## EXCERPTED DATA
▼
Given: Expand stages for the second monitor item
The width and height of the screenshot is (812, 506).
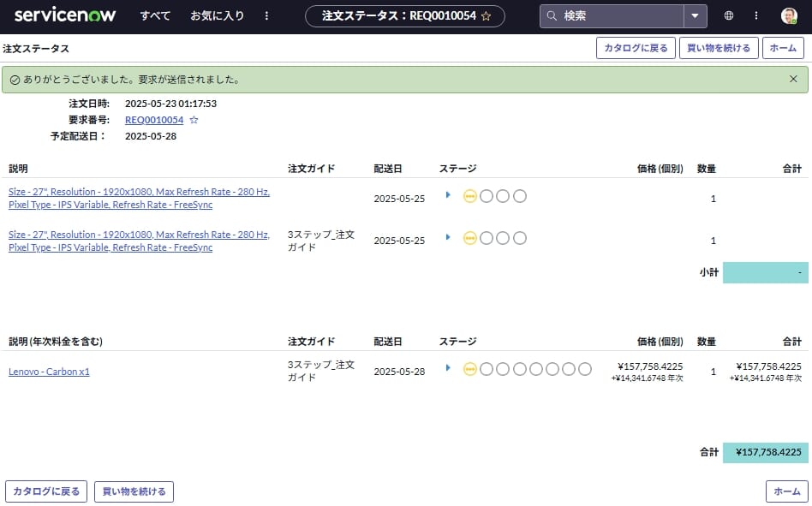Looking at the screenshot, I should [x=448, y=237].
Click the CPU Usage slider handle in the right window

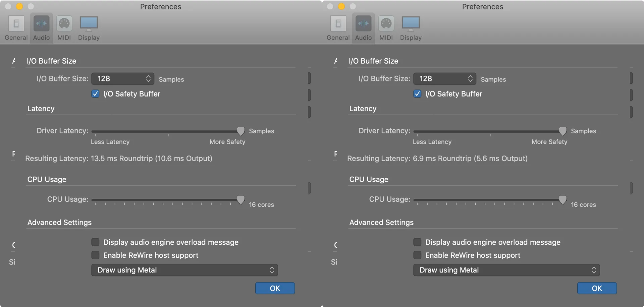[562, 200]
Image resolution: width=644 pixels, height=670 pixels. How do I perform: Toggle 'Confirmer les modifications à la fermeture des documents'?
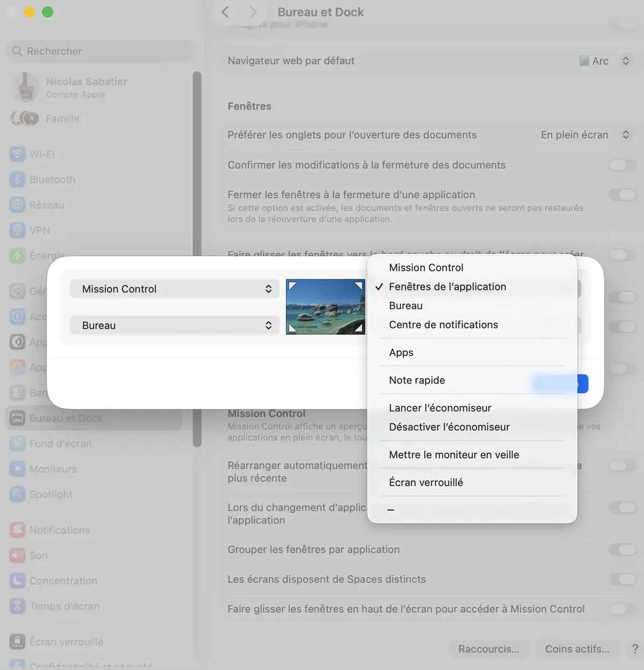click(623, 165)
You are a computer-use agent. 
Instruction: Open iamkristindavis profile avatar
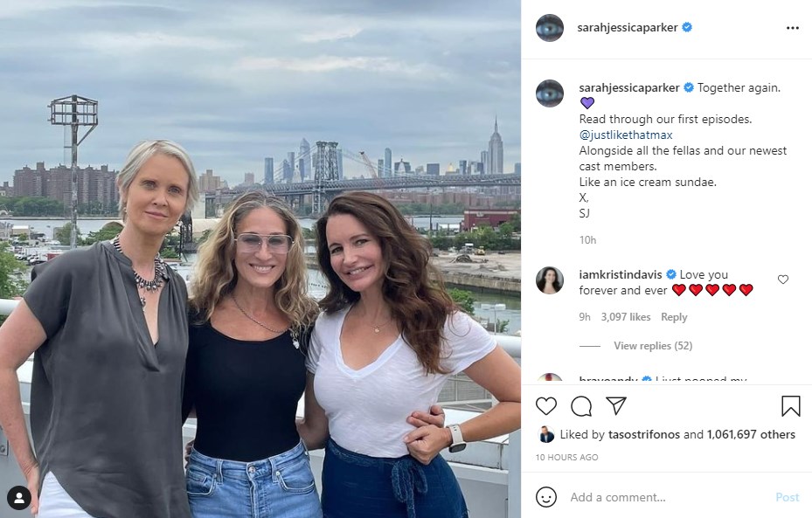pyautogui.click(x=550, y=280)
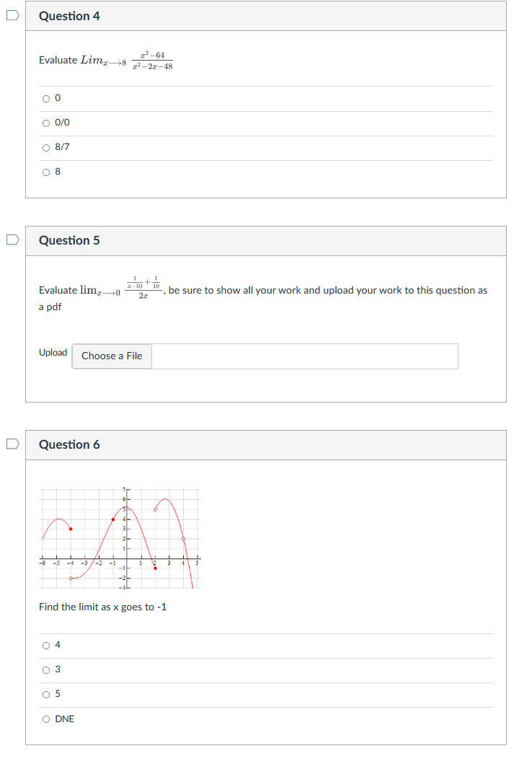Select answer 8/7 in Question 4
The height and width of the screenshot is (769, 532).
(45, 146)
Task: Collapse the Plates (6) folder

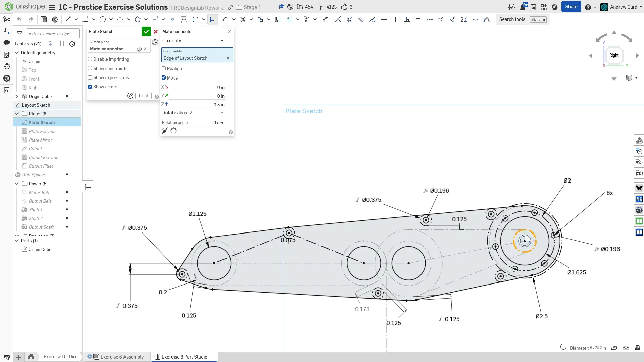Action: 17,114
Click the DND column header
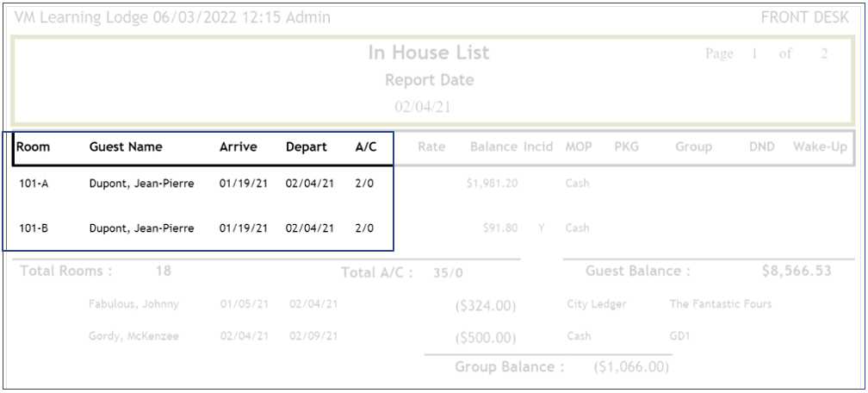This screenshot has height=393, width=868. 762,147
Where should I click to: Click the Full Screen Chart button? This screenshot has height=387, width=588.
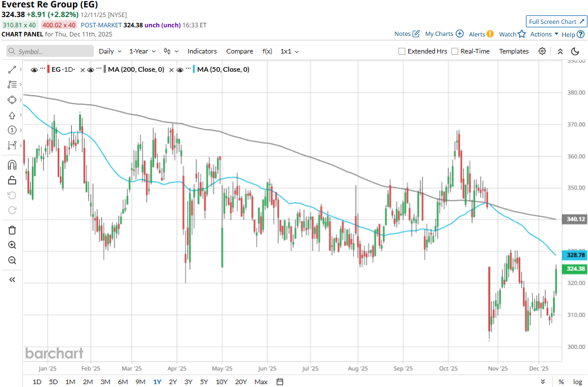(x=556, y=22)
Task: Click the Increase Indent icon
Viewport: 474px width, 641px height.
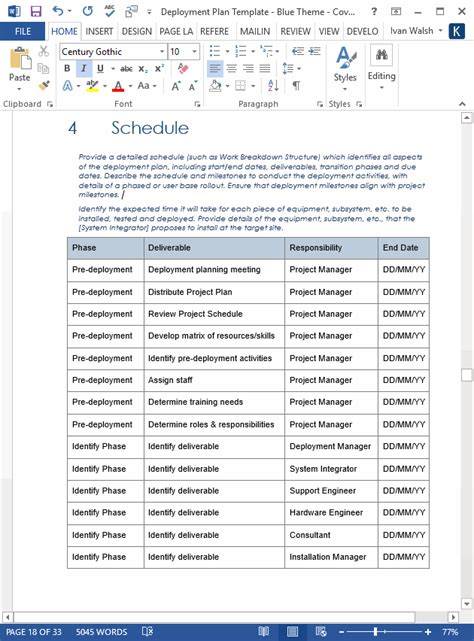Action: point(314,51)
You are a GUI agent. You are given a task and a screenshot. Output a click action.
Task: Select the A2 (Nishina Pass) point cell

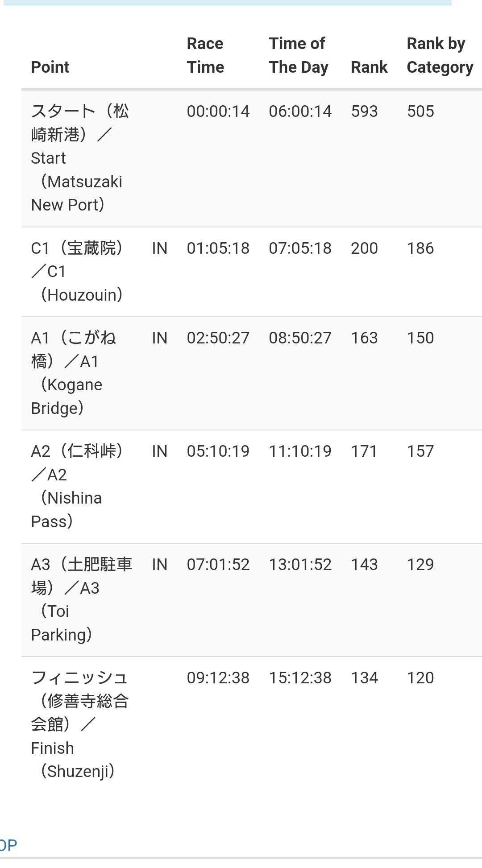click(x=77, y=486)
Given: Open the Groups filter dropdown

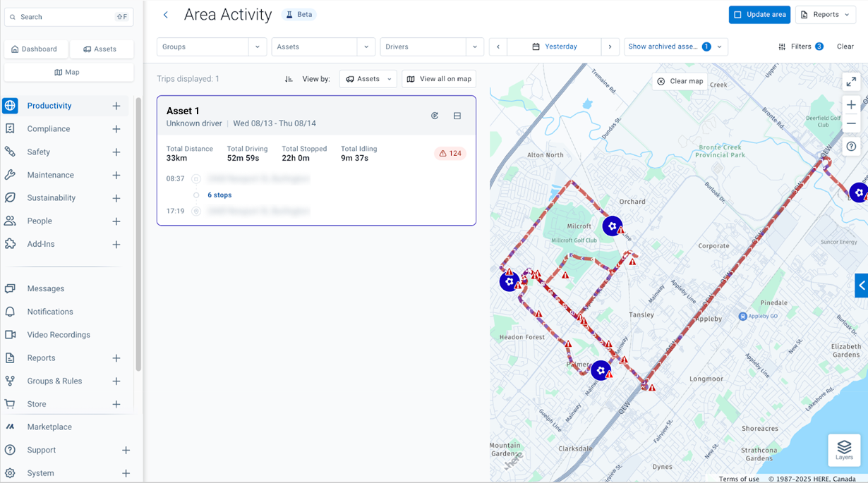Looking at the screenshot, I should (211, 46).

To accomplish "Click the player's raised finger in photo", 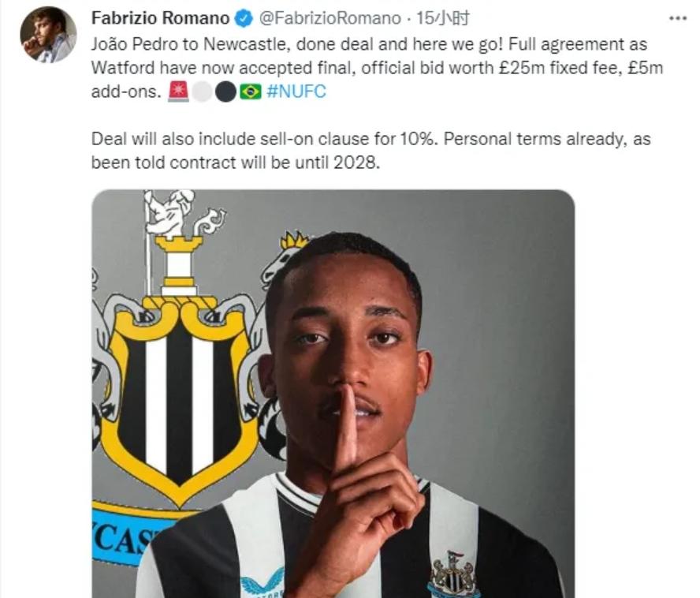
▲
## WHAT YOU HAVE TO DO
Please repeat the records above exactly, leaving every picture out.

## REPLY
Given: Expand stages for the second monitor item
The width and height of the screenshot is (812, 506).
Looking at the screenshot, I should [x=448, y=237].
Click the CPU Usage slider handle in the right window

[562, 200]
Image resolution: width=644 pixels, height=670 pixels. How do I perform: Toggle 'Confirmer les modifications à la fermeture des documents'?
click(623, 165)
You are a computer-use agent. 
Instruction: Open iamkristindavis profile avatar
pyautogui.click(x=550, y=280)
Select answer 8/7 in Question 4
The height and width of the screenshot is (769, 532).
(45, 146)
Task: Collapse the Plates (6) folder

Action: 17,114
Click the DND column header
This screenshot has height=393, width=868. 762,147
Where should I click to: Click the Full Screen Chart button? This screenshot has height=387, width=588.
(x=556, y=22)
Task: Click the Increase Indent icon
Viewport: 474px width, 641px height.
Action: point(314,51)
You are a GUI agent. You are given a task and a screenshot. Output a click action.
Task: Select the A2 (Nishina Pass) point cell

click(x=77, y=486)
Given: Open the Groups filter dropdown

Looking at the screenshot, I should (211, 46).

To accomplish "Click the player's raised finger in photo", 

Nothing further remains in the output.